[Data excerpts]
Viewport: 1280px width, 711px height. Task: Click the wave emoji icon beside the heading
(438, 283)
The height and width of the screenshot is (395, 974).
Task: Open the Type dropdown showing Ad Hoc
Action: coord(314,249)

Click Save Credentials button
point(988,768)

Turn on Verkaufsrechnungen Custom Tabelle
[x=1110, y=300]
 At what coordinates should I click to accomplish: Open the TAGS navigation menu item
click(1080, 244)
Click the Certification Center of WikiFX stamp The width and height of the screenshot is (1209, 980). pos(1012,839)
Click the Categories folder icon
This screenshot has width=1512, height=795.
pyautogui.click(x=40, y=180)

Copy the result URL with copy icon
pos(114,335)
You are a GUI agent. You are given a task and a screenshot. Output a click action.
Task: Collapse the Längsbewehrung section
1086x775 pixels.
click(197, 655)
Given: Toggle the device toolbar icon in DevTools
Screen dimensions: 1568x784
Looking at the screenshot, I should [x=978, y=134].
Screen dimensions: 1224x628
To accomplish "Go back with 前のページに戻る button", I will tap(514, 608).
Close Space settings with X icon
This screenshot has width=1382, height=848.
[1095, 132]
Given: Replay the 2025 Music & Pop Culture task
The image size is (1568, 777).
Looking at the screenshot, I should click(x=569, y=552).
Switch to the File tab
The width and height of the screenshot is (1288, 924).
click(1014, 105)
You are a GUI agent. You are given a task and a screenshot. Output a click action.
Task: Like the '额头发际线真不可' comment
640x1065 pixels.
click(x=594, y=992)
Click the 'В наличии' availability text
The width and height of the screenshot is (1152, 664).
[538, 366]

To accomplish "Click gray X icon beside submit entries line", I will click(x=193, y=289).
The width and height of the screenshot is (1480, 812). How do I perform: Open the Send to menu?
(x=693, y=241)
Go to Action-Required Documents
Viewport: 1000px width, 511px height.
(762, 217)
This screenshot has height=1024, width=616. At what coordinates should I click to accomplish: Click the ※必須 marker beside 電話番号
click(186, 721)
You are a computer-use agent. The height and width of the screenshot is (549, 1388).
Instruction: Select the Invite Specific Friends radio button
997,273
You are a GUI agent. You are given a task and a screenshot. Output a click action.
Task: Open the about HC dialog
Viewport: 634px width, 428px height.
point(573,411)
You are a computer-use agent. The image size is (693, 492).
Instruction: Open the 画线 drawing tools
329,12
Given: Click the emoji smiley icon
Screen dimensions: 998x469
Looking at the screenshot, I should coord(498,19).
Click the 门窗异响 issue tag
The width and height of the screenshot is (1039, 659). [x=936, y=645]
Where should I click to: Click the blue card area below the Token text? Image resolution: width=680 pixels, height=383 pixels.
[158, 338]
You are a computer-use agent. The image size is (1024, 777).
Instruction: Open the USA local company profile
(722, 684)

REQUIREMENT:
Lines holding the word "computer" in the entries above are the ones to pull out. Copy them all.

TASK OUTPUT:
You are a computer-use agent. The height and width of the screenshot is (549, 1388).
You are a computer-use agent. The image size is (693, 492).
You are a computer-use agent. The image size is (1024, 777).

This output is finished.